• [What this task involves]
From the line with "Image resolution: width=600" to the end of the data below, restate each line word for word, both ends included, without the pictures.
==============================
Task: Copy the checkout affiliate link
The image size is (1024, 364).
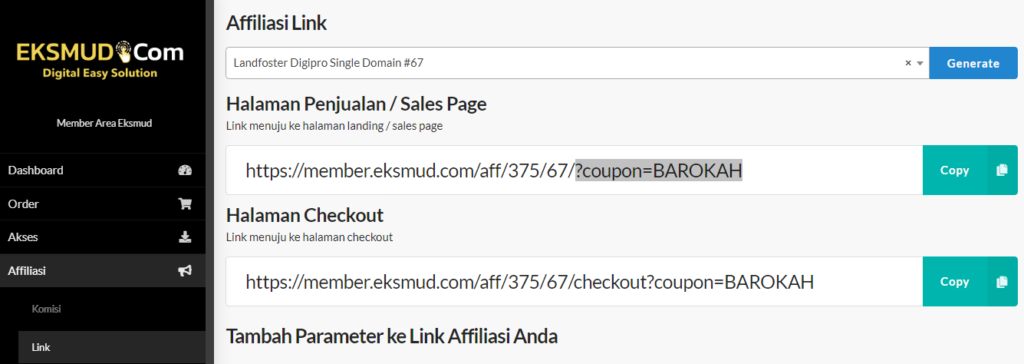Action: [970, 282]
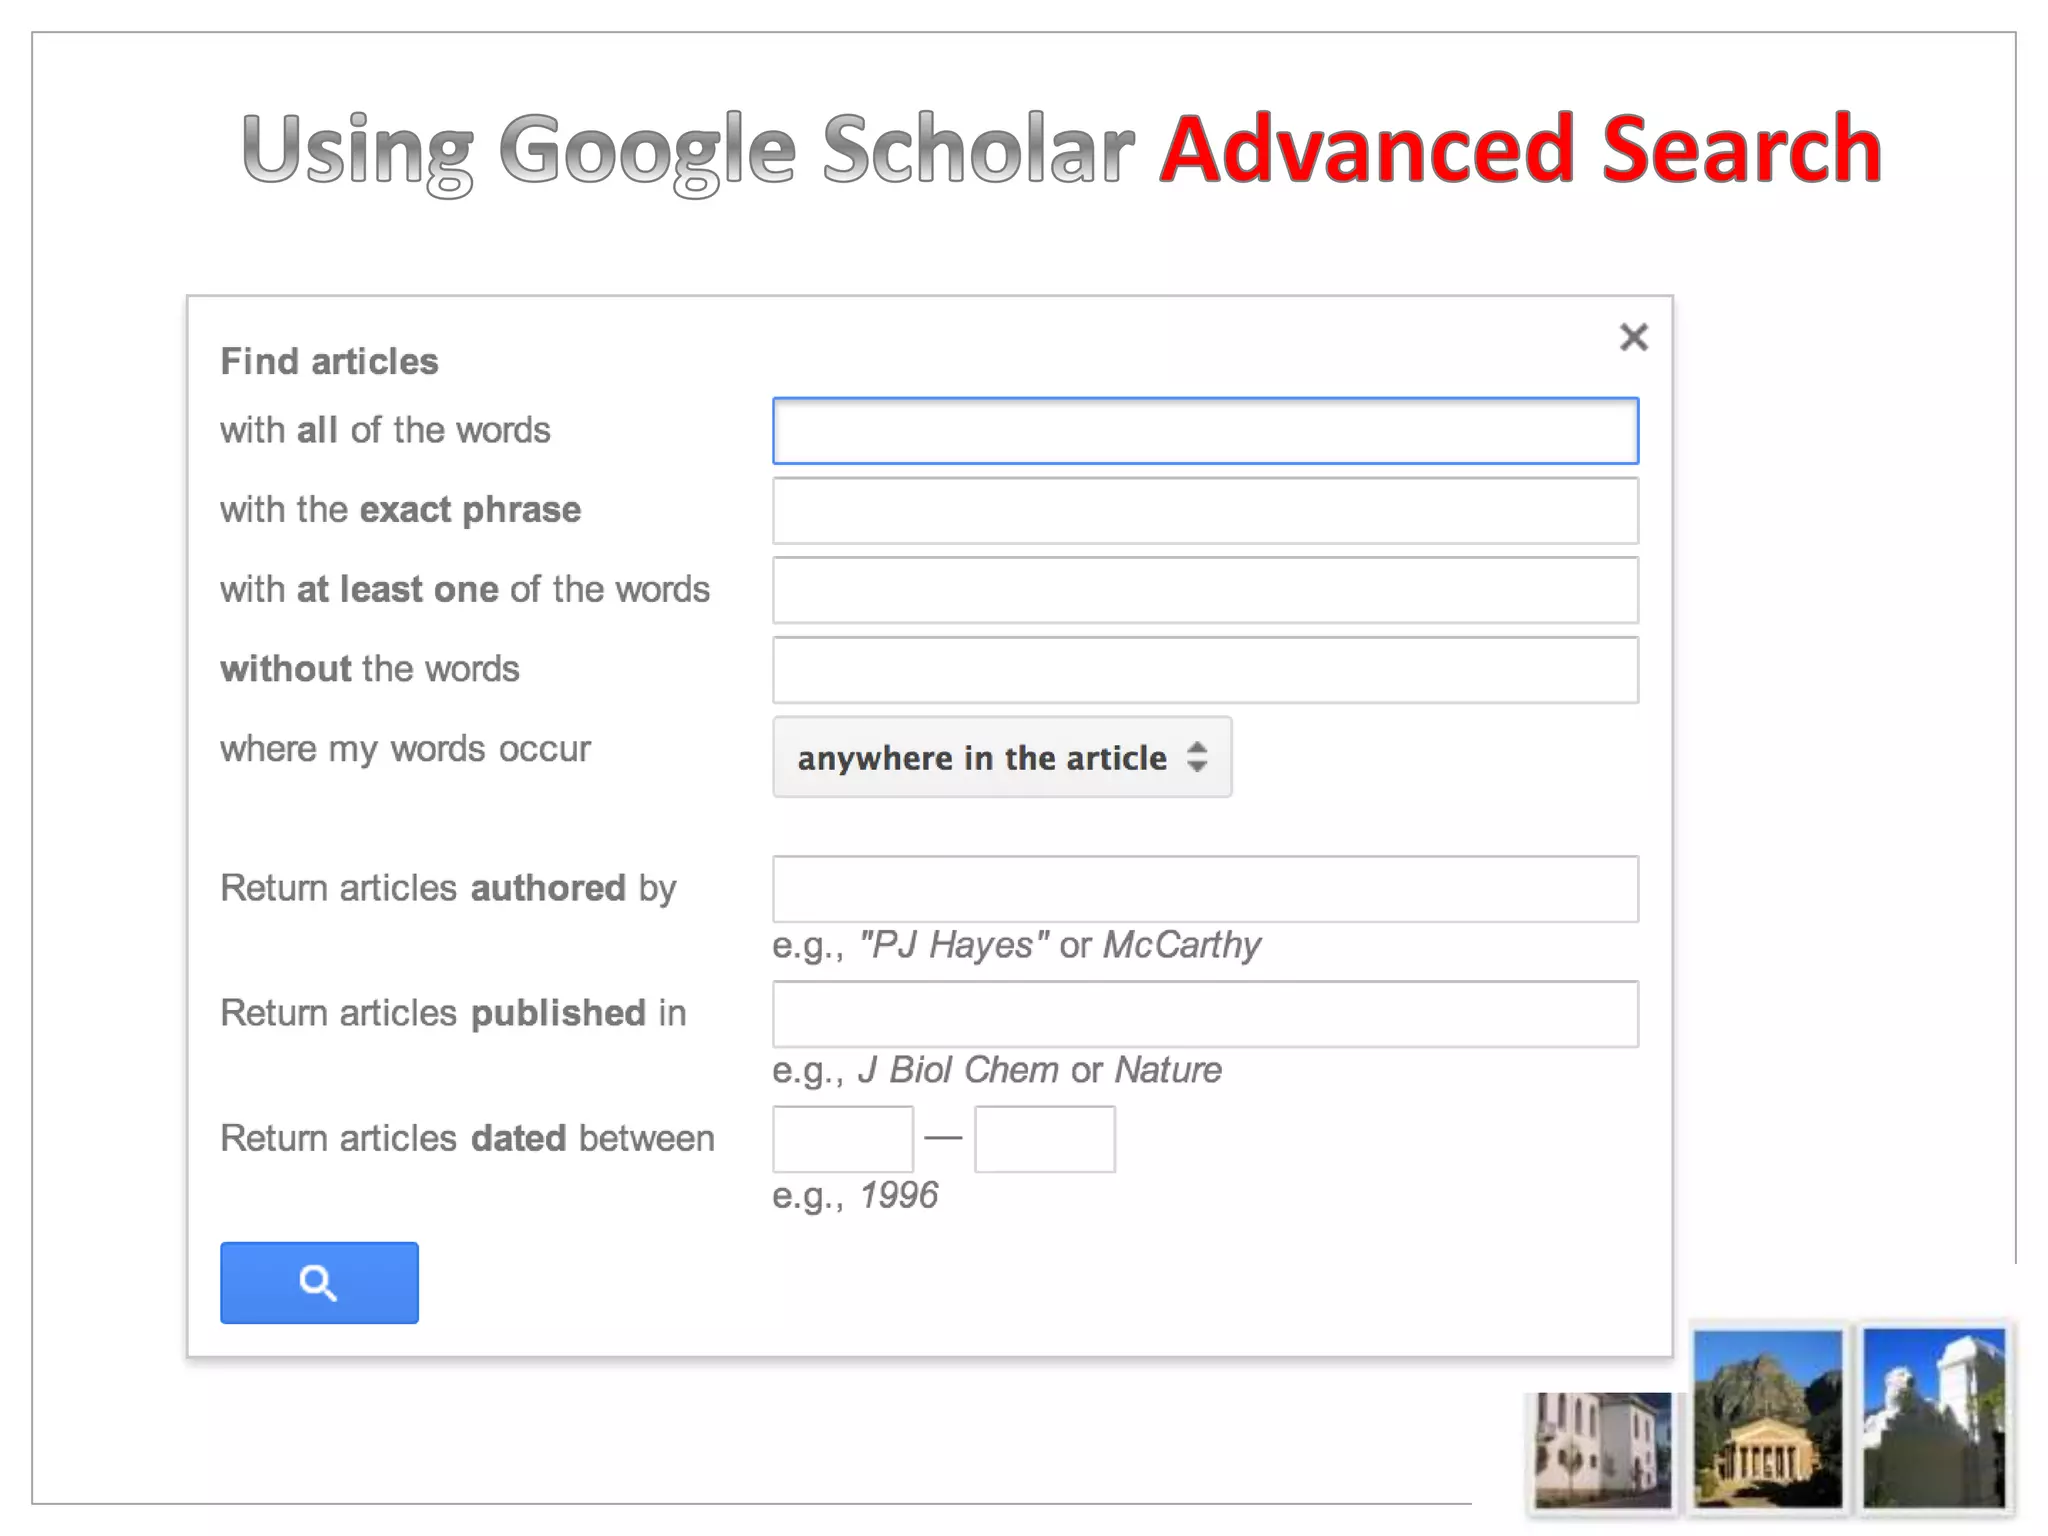Image resolution: width=2048 pixels, height=1536 pixels.
Task: Click the 'where my words occur' label
Action: coord(405,749)
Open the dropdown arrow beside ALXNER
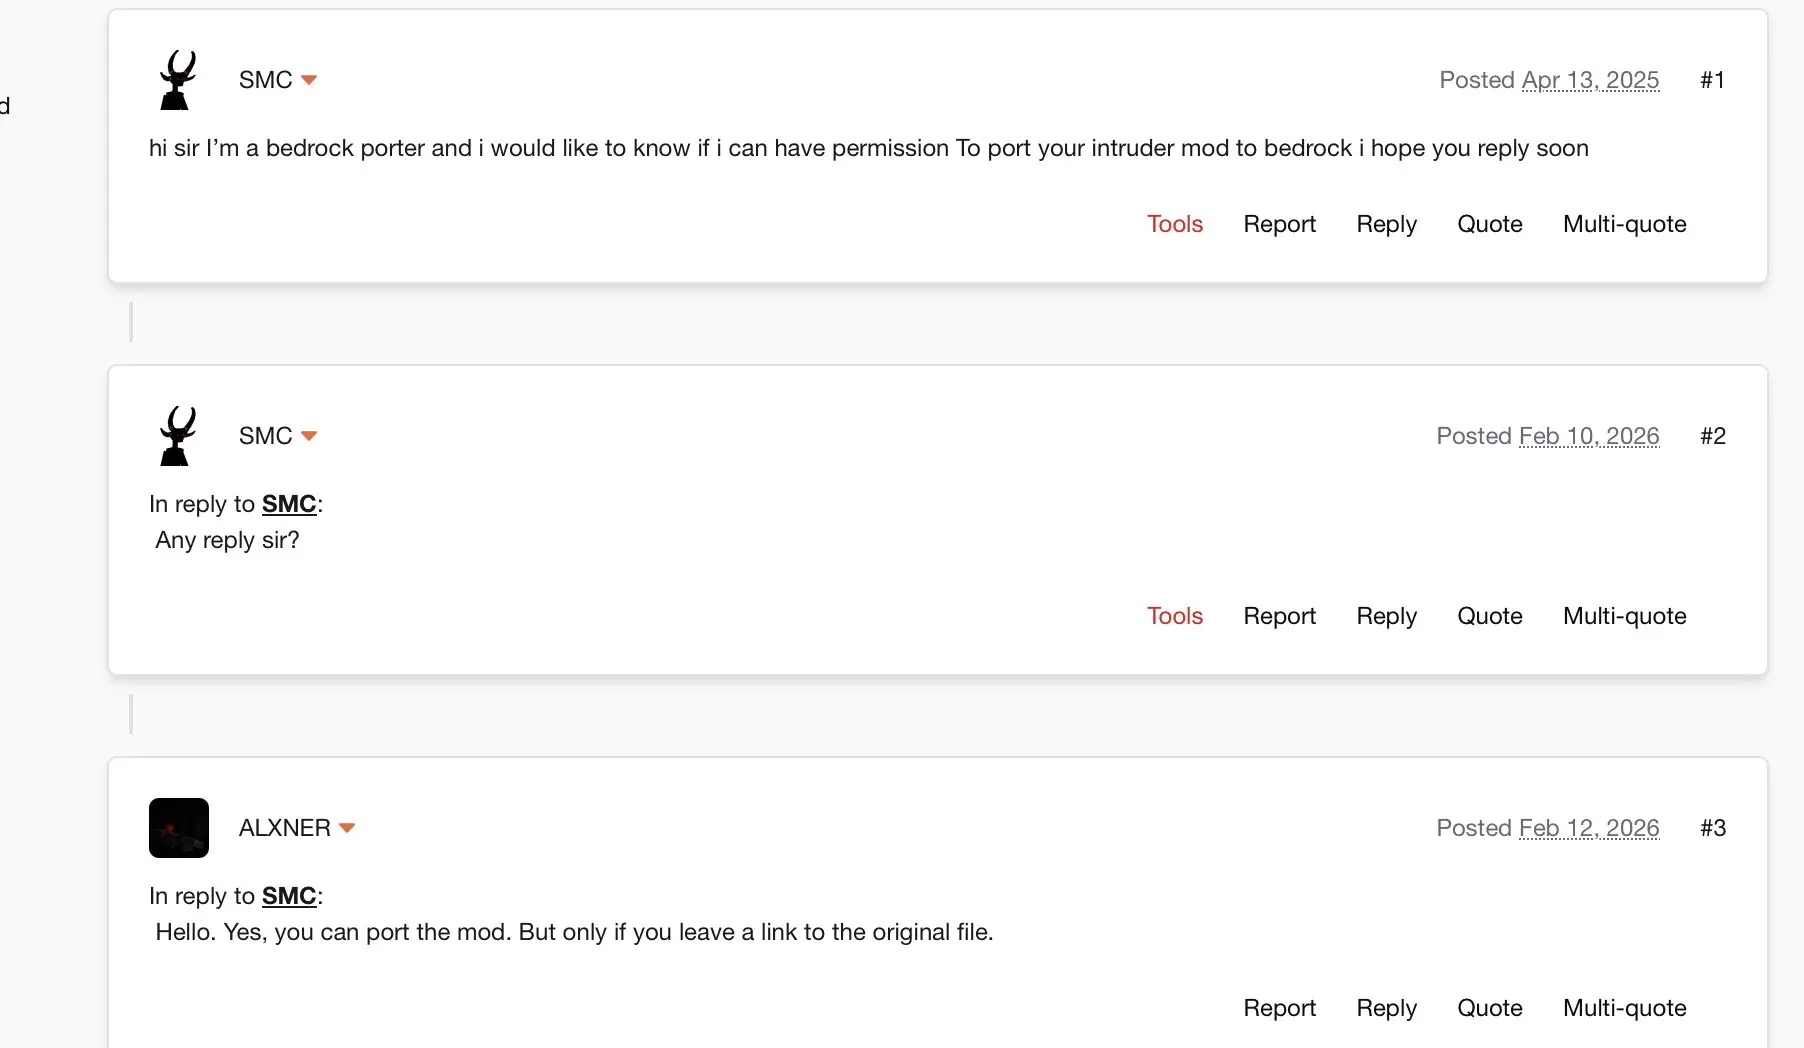The image size is (1804, 1048). click(347, 828)
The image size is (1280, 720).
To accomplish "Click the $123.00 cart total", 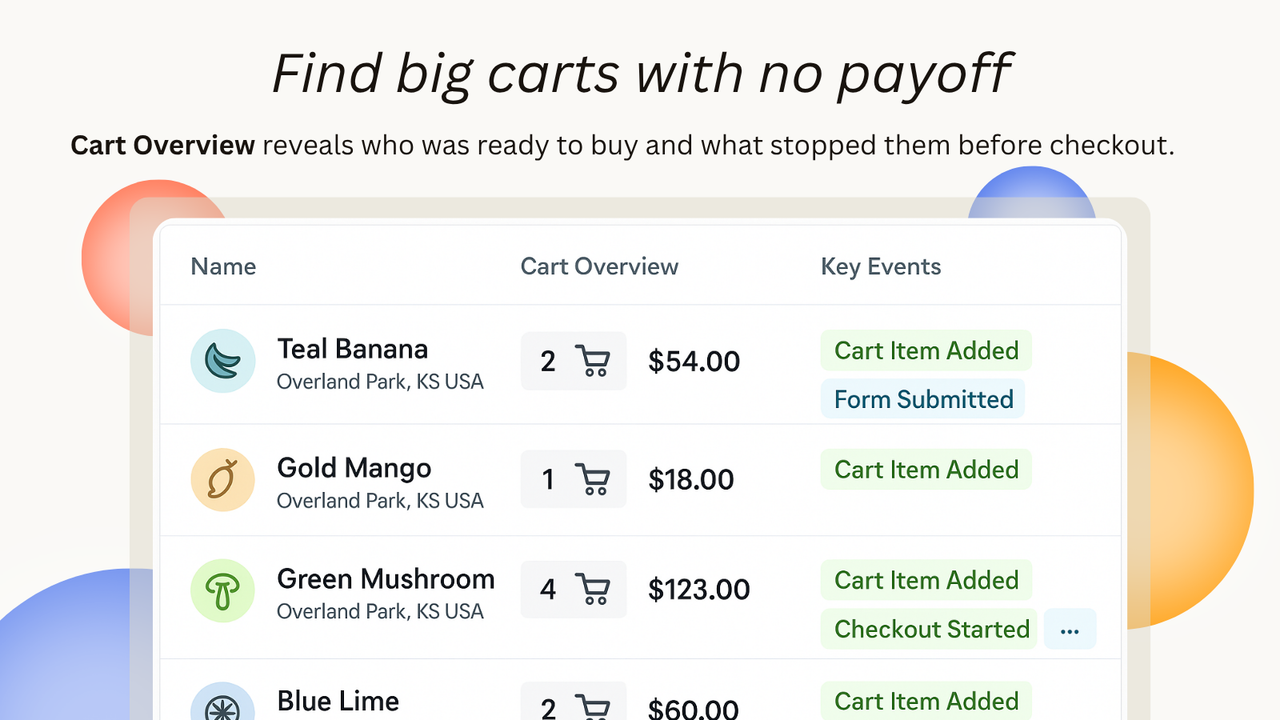I will tap(698, 590).
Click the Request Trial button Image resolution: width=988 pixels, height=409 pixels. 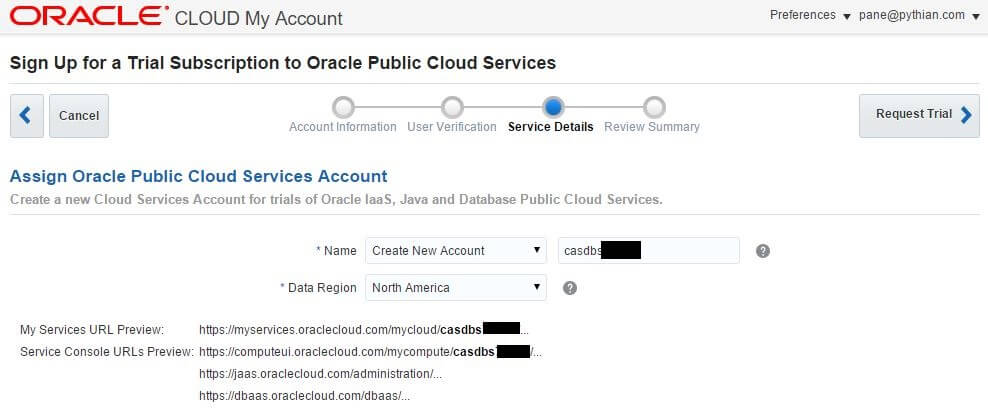[x=919, y=115]
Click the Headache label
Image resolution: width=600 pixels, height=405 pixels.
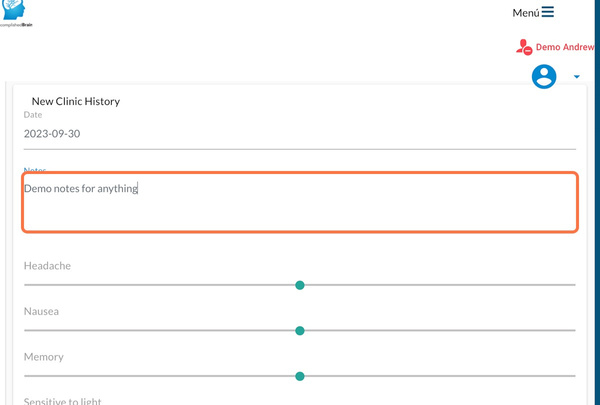pos(47,266)
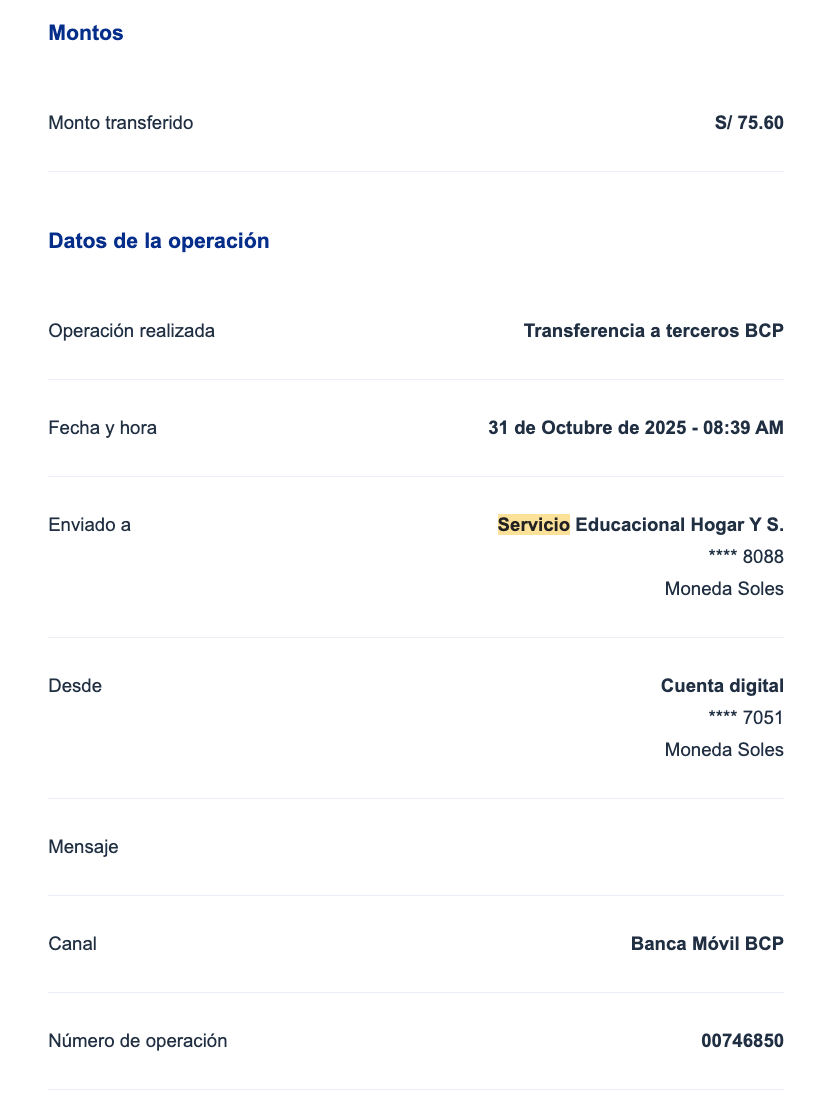
Task: Click the operation number 00746850
Action: click(742, 1041)
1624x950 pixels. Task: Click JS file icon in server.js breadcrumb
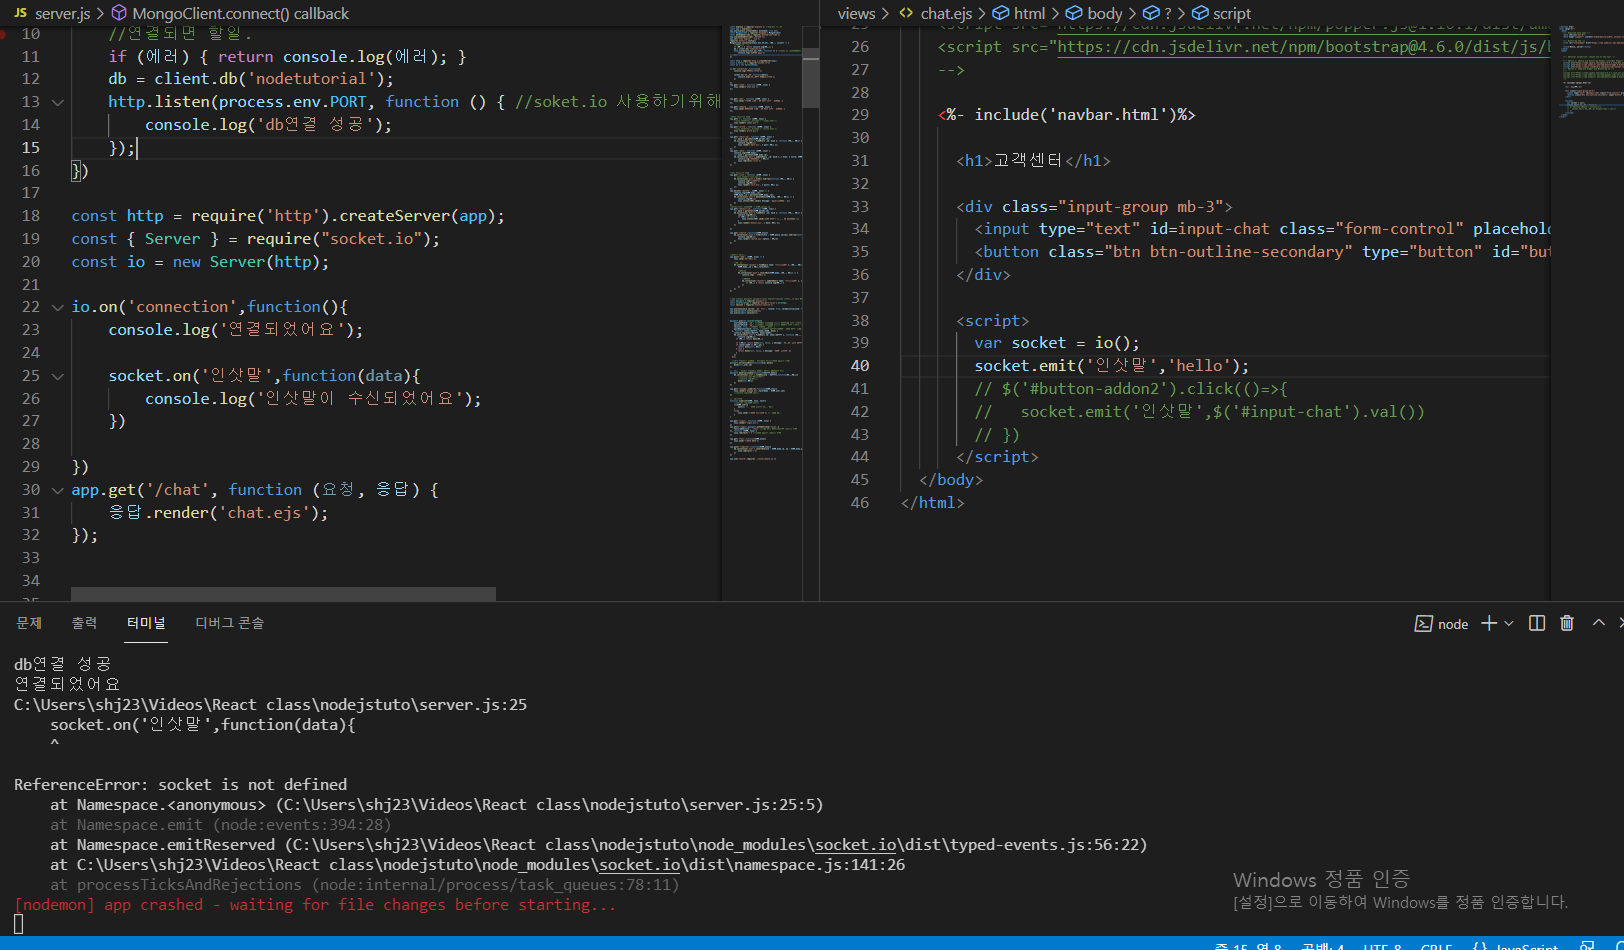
==============================
• [Result of this task]
Image resolution: width=600 pixels, height=405 pixels.
pos(47,266)
Task: Click the operation number 00746850
Action: click(742, 1041)
1624x950 pixels. Task: Click JS file icon in server.js breadcrumb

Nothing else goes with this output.